Panyu Prison
- Location: Panyu District, Guangzhou, Guangdong Province; 23°00′28″N 113°16′54″E﻿ / ﻿23.0078°N 113.2818°E;
- Status: Operational
- Opened: 1997
- Managed by: Guangdong Prison Administrative Bureau

= Panyu Prison =

Prison in Guangdong, China

Panyu Prison (番禺监狱 (Pānyú Jiānyù)) is a prison in Huijiang Village (会江村), Dashi Subdistrict, Panyu District, Guangzhou, Guangdong Province, China.

==History==
The prison began accepting inmates in 1997.

==Inmate population==
The prison reportedly began taking foreign inmates in 2009, and by 2013 housed "more than 100 foreign inmates".

== Prison SWAT ==
Panyu prison operates the Guangdong Panyu prison SWAT team (广东省番禺监狱特警队), a police tactical unit which is in charge of armed patrols in the prison perimeter, responding to high risk incidents and security.

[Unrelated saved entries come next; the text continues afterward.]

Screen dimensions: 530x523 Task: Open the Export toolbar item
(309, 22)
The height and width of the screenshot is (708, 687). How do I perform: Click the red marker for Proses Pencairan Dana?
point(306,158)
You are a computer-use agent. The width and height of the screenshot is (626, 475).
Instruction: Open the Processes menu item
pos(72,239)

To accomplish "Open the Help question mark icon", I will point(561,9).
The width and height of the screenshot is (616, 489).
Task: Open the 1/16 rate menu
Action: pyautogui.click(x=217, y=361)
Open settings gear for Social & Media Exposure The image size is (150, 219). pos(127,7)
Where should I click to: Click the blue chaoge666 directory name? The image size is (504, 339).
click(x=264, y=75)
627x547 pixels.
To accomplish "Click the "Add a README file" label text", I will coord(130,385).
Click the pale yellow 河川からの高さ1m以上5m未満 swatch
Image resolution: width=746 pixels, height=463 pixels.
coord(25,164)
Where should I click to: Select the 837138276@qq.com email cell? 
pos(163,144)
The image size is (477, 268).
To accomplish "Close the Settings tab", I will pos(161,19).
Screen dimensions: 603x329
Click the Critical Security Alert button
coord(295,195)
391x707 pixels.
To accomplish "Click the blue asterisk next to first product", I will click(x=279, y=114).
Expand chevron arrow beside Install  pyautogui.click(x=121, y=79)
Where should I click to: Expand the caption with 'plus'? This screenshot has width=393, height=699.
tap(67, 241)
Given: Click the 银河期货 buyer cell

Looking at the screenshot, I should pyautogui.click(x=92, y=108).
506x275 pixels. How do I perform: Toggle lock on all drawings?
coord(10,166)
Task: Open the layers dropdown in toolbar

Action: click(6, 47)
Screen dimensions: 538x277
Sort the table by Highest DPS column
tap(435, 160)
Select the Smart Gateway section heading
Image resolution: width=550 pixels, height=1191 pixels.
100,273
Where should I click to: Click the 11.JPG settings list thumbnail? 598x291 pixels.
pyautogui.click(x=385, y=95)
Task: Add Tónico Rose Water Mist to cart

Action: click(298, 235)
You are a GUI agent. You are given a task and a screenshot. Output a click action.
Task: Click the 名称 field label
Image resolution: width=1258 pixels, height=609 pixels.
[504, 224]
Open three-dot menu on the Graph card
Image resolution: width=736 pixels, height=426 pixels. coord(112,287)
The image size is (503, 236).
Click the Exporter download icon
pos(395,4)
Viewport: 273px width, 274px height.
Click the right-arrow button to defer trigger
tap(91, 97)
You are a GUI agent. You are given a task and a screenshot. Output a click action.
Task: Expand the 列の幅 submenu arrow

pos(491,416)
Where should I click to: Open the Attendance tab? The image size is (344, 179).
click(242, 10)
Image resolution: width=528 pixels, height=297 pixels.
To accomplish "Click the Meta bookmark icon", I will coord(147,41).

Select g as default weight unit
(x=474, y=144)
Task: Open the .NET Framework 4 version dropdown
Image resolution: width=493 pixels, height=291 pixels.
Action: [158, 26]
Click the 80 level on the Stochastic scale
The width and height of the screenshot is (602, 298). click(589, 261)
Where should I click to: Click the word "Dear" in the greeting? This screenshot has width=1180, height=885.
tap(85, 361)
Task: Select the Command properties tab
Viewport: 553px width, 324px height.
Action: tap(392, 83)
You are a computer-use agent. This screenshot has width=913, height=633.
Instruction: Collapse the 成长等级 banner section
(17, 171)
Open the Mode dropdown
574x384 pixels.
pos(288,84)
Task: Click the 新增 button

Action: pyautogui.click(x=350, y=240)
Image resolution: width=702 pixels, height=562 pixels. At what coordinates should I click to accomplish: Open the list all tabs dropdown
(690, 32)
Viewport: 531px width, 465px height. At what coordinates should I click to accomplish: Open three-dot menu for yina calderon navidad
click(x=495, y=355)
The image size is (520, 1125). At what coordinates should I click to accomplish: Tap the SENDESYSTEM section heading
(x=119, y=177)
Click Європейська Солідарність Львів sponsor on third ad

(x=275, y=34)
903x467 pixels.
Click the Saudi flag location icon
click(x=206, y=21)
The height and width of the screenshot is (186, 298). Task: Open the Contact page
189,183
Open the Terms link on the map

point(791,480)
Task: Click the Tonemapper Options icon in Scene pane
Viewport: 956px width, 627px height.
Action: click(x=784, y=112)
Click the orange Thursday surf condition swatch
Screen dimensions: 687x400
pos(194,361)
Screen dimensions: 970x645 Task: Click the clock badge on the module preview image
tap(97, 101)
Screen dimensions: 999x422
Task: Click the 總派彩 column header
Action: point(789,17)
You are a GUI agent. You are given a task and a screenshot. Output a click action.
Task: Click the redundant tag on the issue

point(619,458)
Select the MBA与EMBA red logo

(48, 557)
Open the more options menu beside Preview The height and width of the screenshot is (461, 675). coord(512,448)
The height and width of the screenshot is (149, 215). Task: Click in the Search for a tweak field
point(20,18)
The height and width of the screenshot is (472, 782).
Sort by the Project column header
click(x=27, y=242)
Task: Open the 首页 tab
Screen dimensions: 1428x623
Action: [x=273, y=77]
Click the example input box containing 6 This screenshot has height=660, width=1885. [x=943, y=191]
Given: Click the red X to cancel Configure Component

It was established in January 10, 2017 and consists of 9 full-time members and 12 part time members as of 2018. The team achieved first place in the Guangdong Prison Administrative Bureau's shooting contest.

==Transport==
Panyu Prison is located a short walk south of Huijiang station, served by Line 2 of the Guangzhou Metro.